What is expected: Resume the forum thread on EBS performance and RAID failure risks, picking up right after its last sentence.

Adrian C from netflix had a nice tech article on EBS performance.
"Understanding and using Amazon EBS - Elastic Block Store"
[http://perfcap.blogspot.com/2011/03/understanding-and-
using-...](http://perfcap.blogspot.com/2011/03/understanding-and-using-amazon-
ebs.html)

------
assiotis
Problem with RAID is not just drives failing, but also the UBE (Unrecoverable
Bit Error). Lets say you have a RAID5 configuration. In addition to the
probability of disk failure, you need to account for the probability of some
failure plus the controller's inability to repair the problem because a sector
on the good disks experienced an UBE. The probability of UBE on enterprise
level disks is rather low (10^-16 I think) but that quickly shoots up if you
start considering 1TB and 2TB drives.

Dataset content:
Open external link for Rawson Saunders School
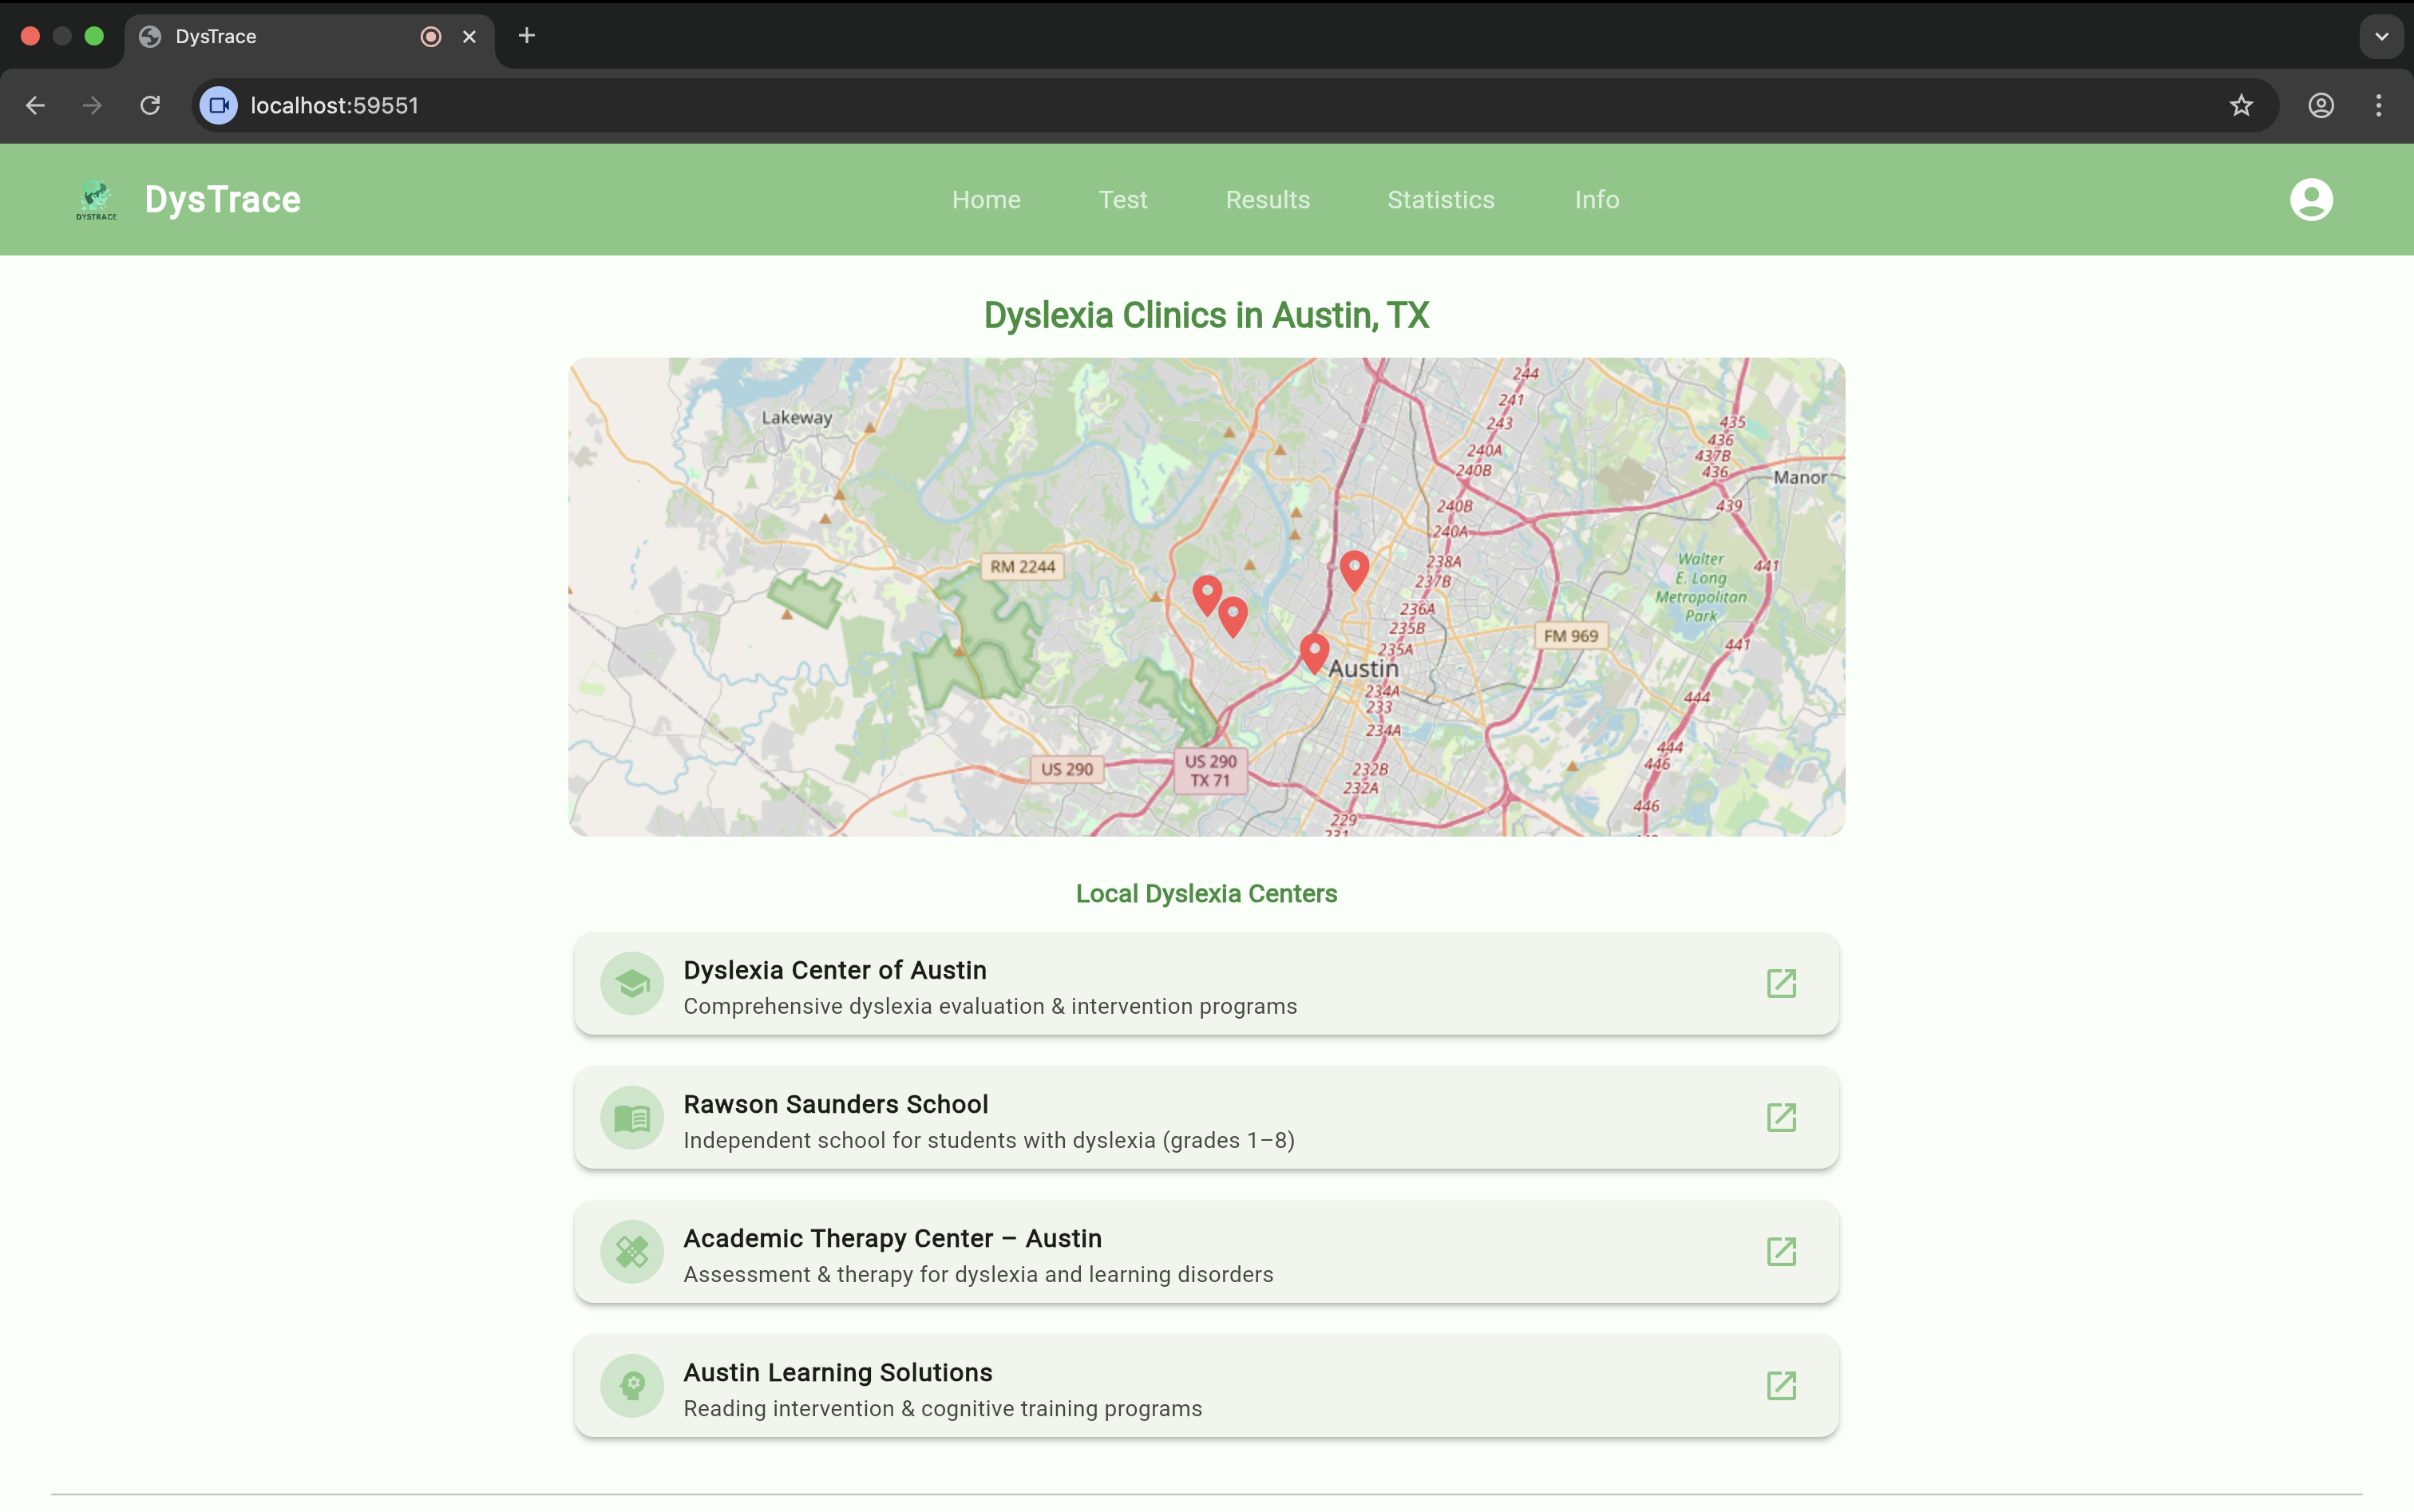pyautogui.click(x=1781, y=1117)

Result:
Problem with EBS benchmarks is that they largely depend on who else is sharing
the spindles with you at the time the benchmark was run. Given the large
variance in performance that is being reported, the sample size for some
reliable statistics would need to be quite large

------
krobertson
"RAID helps smooth out flaky performance"

Really? My experience with EBS has been more to the opposite... especially
with write performance.

If you got to write data, you got to write data. Flakey performance becomes
more likely as more volumes are added.

Previously I think AWS engineers recommended we use RAID0 with EBS... ugh.
Don't care cloud or not, RAID0 on production DB servers sounds downright
suicidal.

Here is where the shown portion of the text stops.